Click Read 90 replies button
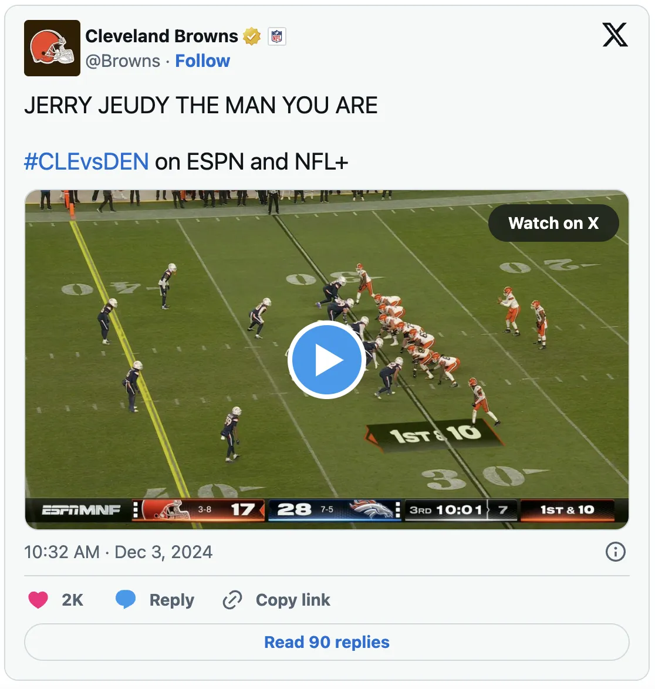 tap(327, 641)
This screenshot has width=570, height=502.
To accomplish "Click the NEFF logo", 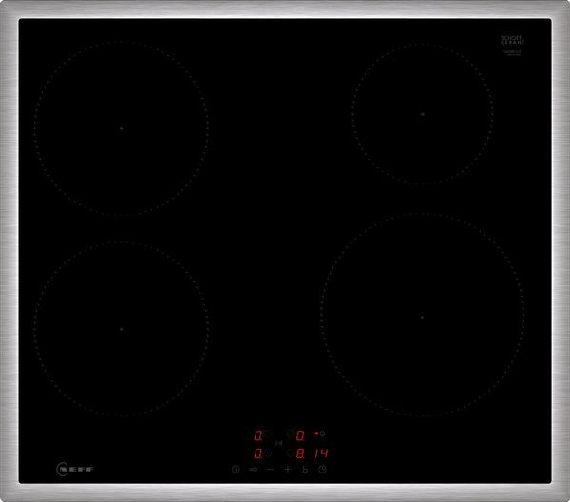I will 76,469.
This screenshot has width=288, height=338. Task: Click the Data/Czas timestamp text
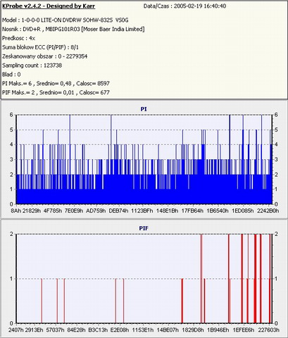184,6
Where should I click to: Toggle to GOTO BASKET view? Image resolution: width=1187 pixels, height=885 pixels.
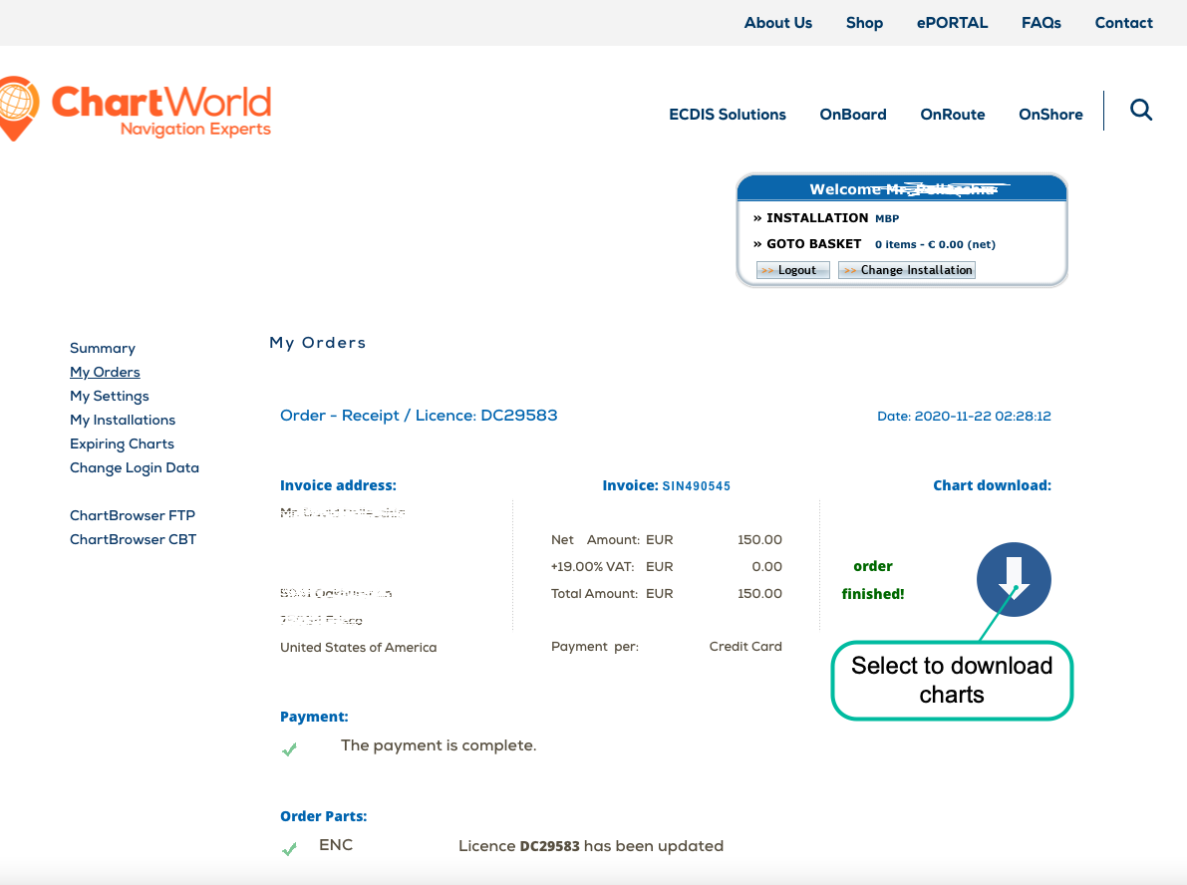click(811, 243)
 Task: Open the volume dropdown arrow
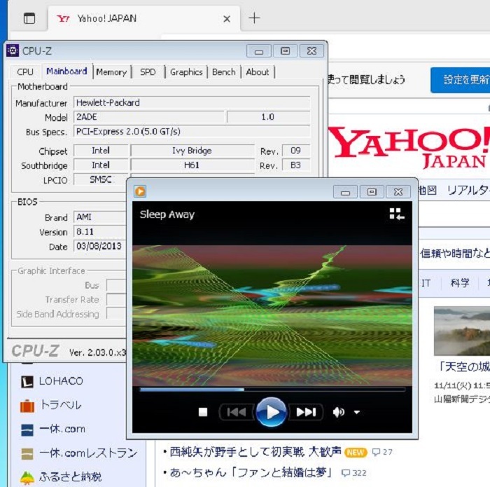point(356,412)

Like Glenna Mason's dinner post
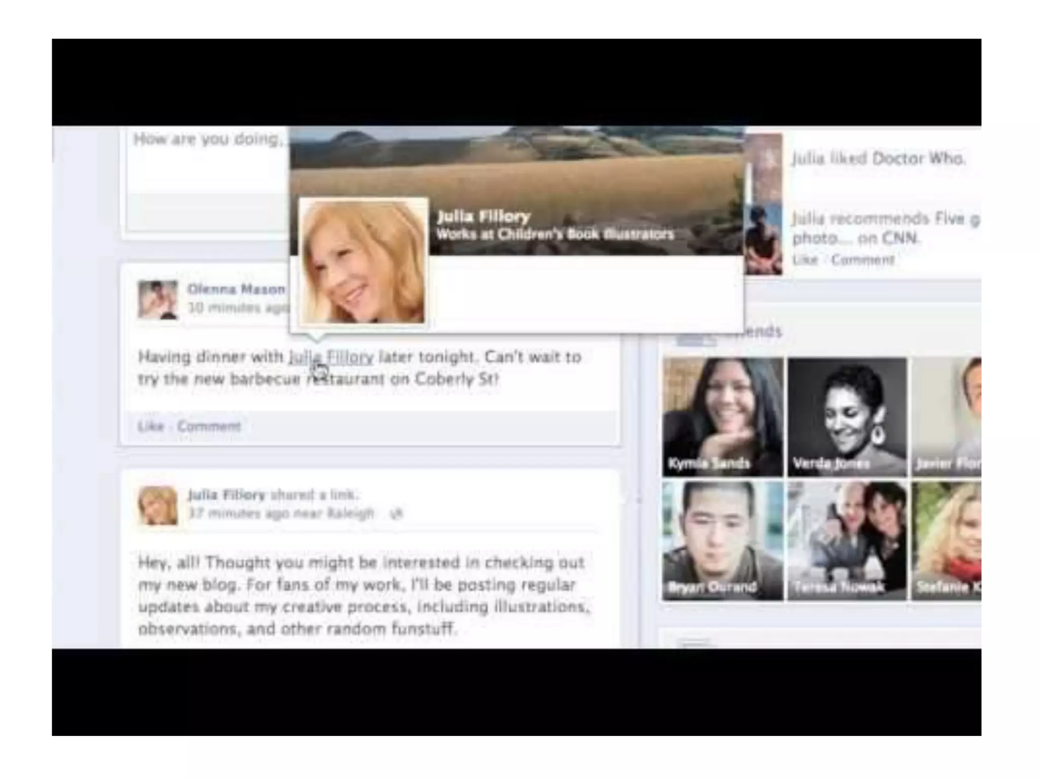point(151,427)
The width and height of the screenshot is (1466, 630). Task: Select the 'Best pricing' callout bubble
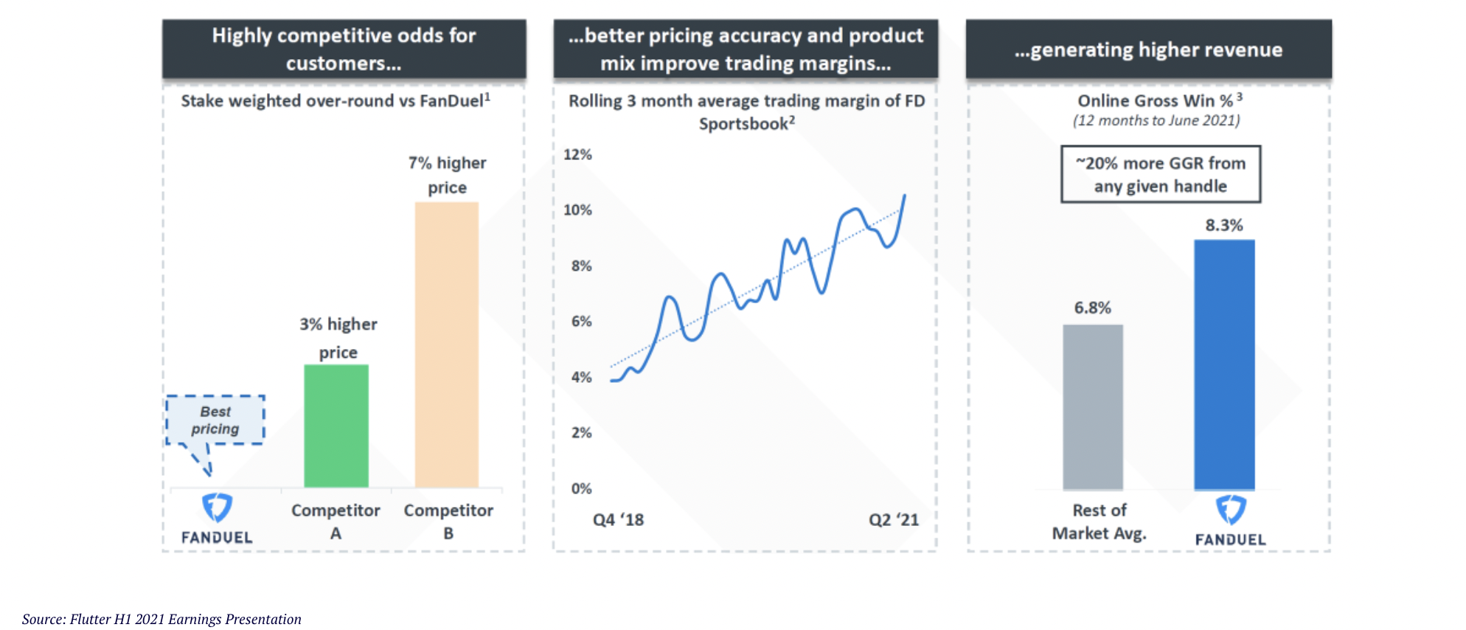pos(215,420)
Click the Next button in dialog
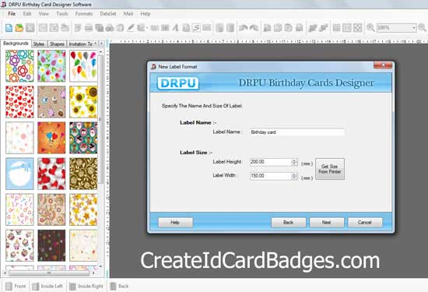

——————

Write out the lines that run from the line containing "Where should I" to the end of the entries, inclusive, exactly as written. Skip every picture.

EXERCISE RESPONSE ::
Where should I click to: Toggle to GOTO BASKET view? Image resolution: width=1187 pixels, height=885 pixels.
click(811, 243)
 Task: Open the volume dropdown arrow
point(356,412)

Like Glenna Mason's dinner post
point(151,427)
The width and height of the screenshot is (1466, 630). Task: Select the 'Best pricing' callout bubble
pos(215,420)
Click the Next button in dialog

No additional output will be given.